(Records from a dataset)
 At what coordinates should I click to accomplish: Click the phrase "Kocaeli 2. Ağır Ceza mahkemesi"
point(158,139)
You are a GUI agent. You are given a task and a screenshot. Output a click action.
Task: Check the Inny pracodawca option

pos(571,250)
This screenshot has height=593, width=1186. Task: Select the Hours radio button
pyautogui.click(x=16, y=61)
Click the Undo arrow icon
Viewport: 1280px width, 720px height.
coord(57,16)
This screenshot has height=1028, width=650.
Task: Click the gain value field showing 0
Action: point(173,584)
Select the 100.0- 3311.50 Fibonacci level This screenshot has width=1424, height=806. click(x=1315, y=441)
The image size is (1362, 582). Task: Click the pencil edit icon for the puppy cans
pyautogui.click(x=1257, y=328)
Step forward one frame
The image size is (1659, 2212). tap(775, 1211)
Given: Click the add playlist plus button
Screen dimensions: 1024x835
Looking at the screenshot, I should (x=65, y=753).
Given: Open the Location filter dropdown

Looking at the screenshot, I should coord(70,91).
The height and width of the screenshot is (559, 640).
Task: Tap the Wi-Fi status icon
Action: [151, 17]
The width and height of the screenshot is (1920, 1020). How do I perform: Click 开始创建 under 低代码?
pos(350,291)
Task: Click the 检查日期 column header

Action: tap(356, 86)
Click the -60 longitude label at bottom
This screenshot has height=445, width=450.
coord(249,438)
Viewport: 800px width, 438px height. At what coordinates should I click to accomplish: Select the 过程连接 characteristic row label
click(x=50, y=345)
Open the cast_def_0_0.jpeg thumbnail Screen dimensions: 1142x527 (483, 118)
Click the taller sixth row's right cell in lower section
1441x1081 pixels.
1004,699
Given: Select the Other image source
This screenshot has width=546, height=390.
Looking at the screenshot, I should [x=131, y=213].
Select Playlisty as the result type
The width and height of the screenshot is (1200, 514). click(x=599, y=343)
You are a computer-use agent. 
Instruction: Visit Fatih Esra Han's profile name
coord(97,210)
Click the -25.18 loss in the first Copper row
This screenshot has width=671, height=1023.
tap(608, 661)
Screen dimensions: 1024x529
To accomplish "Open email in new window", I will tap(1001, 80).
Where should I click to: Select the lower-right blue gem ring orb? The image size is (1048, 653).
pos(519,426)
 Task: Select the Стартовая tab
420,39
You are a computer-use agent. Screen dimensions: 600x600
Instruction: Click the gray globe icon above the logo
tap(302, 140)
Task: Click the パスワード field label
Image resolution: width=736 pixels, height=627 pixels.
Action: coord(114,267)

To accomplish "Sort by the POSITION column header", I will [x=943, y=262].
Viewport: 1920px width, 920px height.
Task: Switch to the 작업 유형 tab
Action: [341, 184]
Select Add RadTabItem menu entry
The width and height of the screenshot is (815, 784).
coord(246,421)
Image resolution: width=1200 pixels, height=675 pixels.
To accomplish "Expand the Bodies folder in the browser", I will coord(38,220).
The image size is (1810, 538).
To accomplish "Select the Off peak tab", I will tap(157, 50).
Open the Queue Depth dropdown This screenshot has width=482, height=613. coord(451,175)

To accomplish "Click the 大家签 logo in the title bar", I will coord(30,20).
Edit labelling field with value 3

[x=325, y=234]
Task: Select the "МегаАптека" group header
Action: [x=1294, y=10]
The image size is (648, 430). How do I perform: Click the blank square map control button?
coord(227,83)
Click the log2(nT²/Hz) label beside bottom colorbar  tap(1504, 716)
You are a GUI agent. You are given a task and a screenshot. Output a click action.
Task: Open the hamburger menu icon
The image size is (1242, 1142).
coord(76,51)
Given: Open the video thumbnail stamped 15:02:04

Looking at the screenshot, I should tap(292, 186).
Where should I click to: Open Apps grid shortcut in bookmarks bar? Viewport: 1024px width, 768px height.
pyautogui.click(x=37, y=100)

### ACTIVITY
How many lines in the records above contain the word "bottom"? State that number and nothing more.

### RESPONSE FOR THIS EXERCISE
2